Excerpt provided
···
# Unvented Toilet Fix



## MarcusV (Feb 22, 2014)

I have a toilet that does not have vent pipe behind it. The sink next to it has a vent, but no vent on the toilet. Has anyone seen this situation before? Seems weird to do one and not the other. 

The toilet never flushes right. Vapor locks, etc. 


Would it be possible to raise the toilet on a platform so that I could put a vent stack that would tie into the sink vent? The alternative would be to jackhammer a substantial amount of slab.


----------



## IslandGuy (Jan 30, 2014)

Where does the toilet tie into the main stack? How was this installed w/o a vent in the first place?


----------



## TarheelTerp (Jan 6, 2009)

MarcusV said:


> I have a toilet that does not have vent pipe behind it.


And? I've never seen one with a vent.



> The toilet never flushes right. Vapor locks, etc.


Distance to the stack? Pipe sizes?
How deep is the snow on your roof?

On that TEE... what is ahead of or behind the toilet?
Link to more helpful images HERE


----------



## TheEplumber (Jul 20, 2010)

There are several ways to vent a toilet. I'm guessing the toilet is the problem and not the venting system


----------



## plumberinlaw (Feb 22, 2010)

I don't think it is a vent problem, there is probably an obstruction in the toilet or line.


----------



## Ghostmaker (Mar 2, 2013)

Check inside the tank and make sure the water level is set correctly. Once that is done flush the tank and watch how long your flush valve remains open. If above is Ok use a toilet auger on the bowel.


----------



## MarcusV (Feb 22, 2014)

*Stack is three feet away.*

I'm really not sure if its connected to the stack. 

The pipes are in a slab. The toilet is to the right of the sink, and the sewer pipe goes right. There aren't any lines connected that I can see. 

The toilet flushed fine after the wax seal broke. When I replaced it, it wouldn't flush at all.


----------



## MarcusV (Feb 22, 2014)

If its connected to the stack, it's connected downstream.


----------



## Ghostmaker (Mar 2, 2013)

Get your drain cleaned something bad happening there.


----------



## SHR Plumber (Aug 20, 2013)
···
Material provided
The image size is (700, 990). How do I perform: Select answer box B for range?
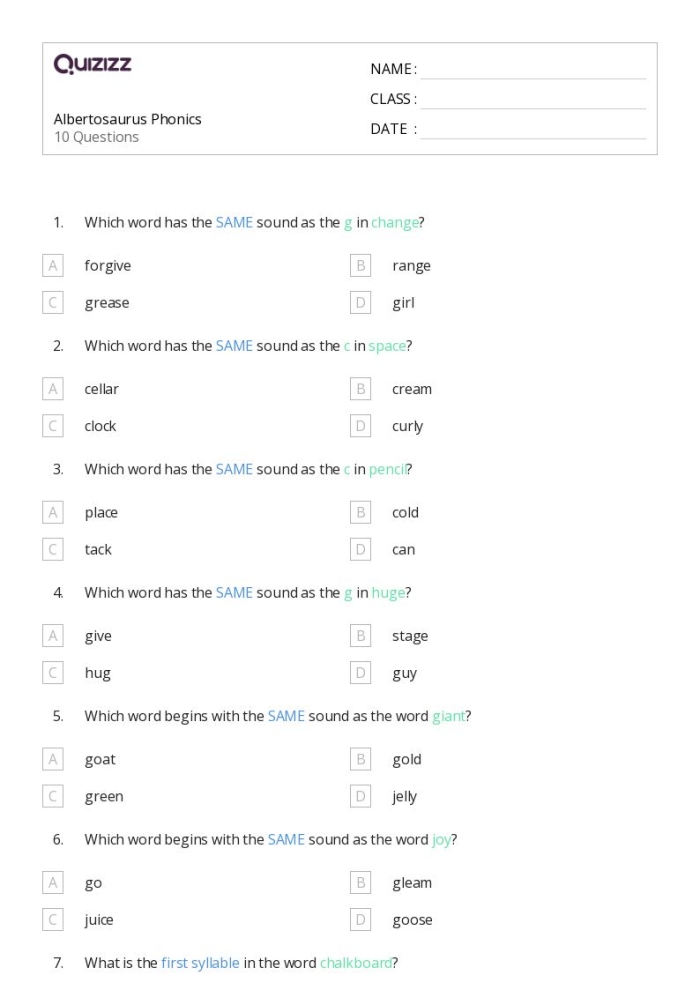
···
Do these statements agree with the unvented toilet thread? Answer yes or no for each, quoting the words from the thread that decide it. 1. MarcusV reports that the stack is three feet away. 2. plumberinlaw blames the flushing trouble on a vent problem. 3. After the wax seal was replaced, the toilet flushed fine.

Answer to this task
1. Yes: "Stack is three feet away."
2. No: "I don't think it is a vent problem, there is probably an obstruction in the toilet or line."
3. No: "When I replaced it, it wouldn't flush at all."